Never heard this before so maybe it's time for me to dig into the research and start using it in the winter🤔

THANK YOU😉
 
I was up to 3 x 10mg opiates and the next step was time release when I turned to cannabis.
I am not so full of myself to think I would have been able to use opiates for a very long time. The distance from therapeutic level to terminal level closes up every dose.
I got a taste of withdrawal when I stopped the pain clinic.
Never again.
Nasty shit. When I hurt my back in the mid 80's they gave me anything I wanted. After a couple weeks I was unable to sleep and I was given a sleep med. First time I took them I woke up the next day and walked into the door jam. They got flushed. The one that really helped was Soma Compound, Soma is a muscle relaxer and then mixed with Codine but I only took it when the pain was unbearable. Today I won't take the heavy meds unless I've been hurting bad (7-8+) for more than 3 days. I have Flexerill, a muscle relaxer I'll take a half for 3 straight days and then stop. The last script I got was over 3 years ago and I have about a dozen pills. Guve me Brownies🥰

I smoke 2 joints before I smoke 2 joints and then I smoke 2 more😉
 
I was up to 3 x 10mg opiates and the next step was time release when I turned to cannabis.
I am not so full of myself to think I would have been able to use opiates for a very long time. The distance from therapeutic level to terminal level closes up every dose.
I got a taste of withdrawal when I stopped the pain clinic.
Never again.
I got hurt at work in 99 . Had an 1,100 lb roll of latex slide off a shelving rack and crush me. I spent 41 days in the hospital 11 in icu and 30 in a rehab facility learning how to walk again. Doctors had me on a bunch of Percocet, Flexerall, blood thinners and ibuprofen. What they didn’t know was that I was smoking weed in the hospital bed at night , using a paper towel tube and a bunch of cologne sprayed toilet paper to blow my hits through.

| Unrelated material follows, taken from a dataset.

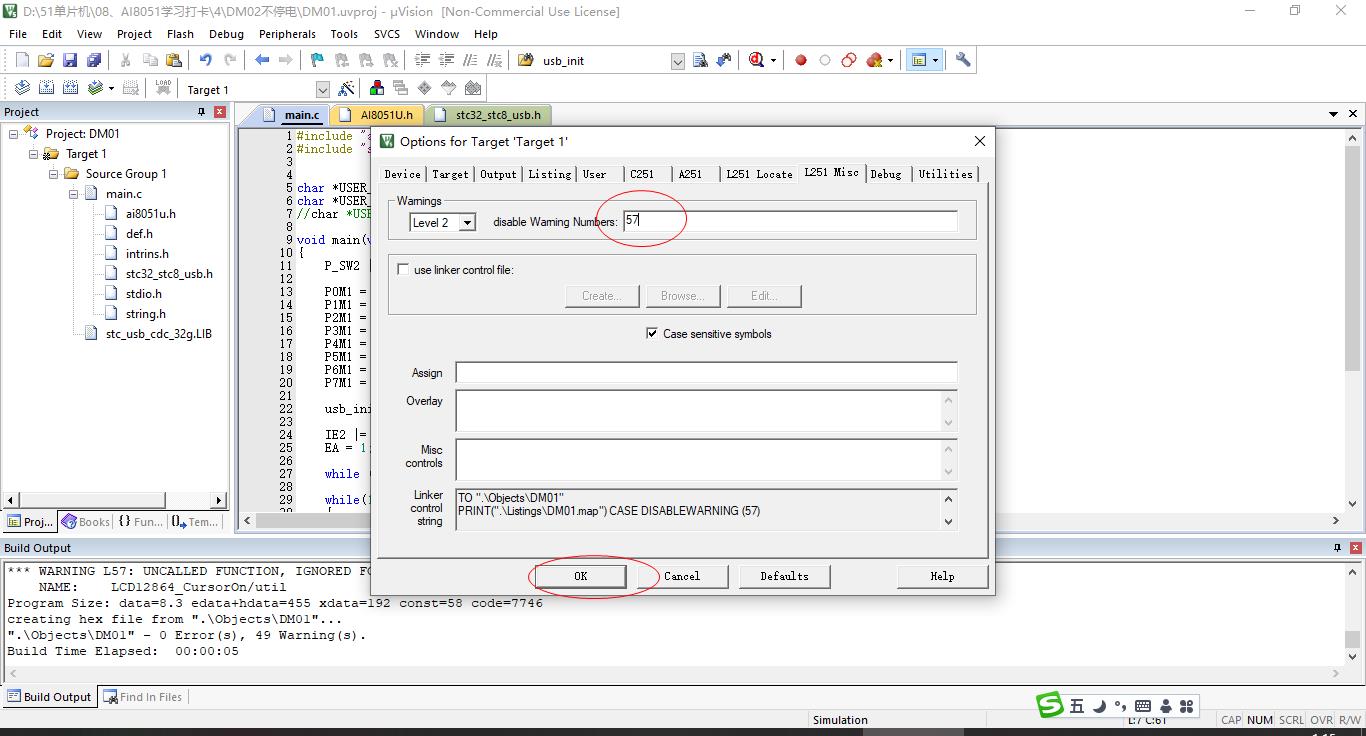Viewport: 1366px width, 736px height.
Task: Enable the use linker control file checkbox
Action: pos(403,269)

I got discharged with enough Percocet to get me through the next month and then I had refills available. First thing I did was sell my Percocet and buy as much weed as I could get my hands on. I never looked back. The flexerall , ibuprofen and weed were more than enough for me at that point. Yeah I was in pain but it wasn’t doing me any good ignoring it. I feel like that is all the opiates ever did for me was help me ignore something that was constantly there, rather than treating the cause of it. To this day I am extremely grateful to have cannabis in my life and I am grateful that others do too.
 
Program that can change your voice into what you want but keeps proper inflections and emotions.
You wanna sound like Sam or anyone just mess with this.
And remember.
On the internet everything is a lie. This is the type of thing they run on my mom where you can swear it's me or my sister. She ain't stupid and laughs at people.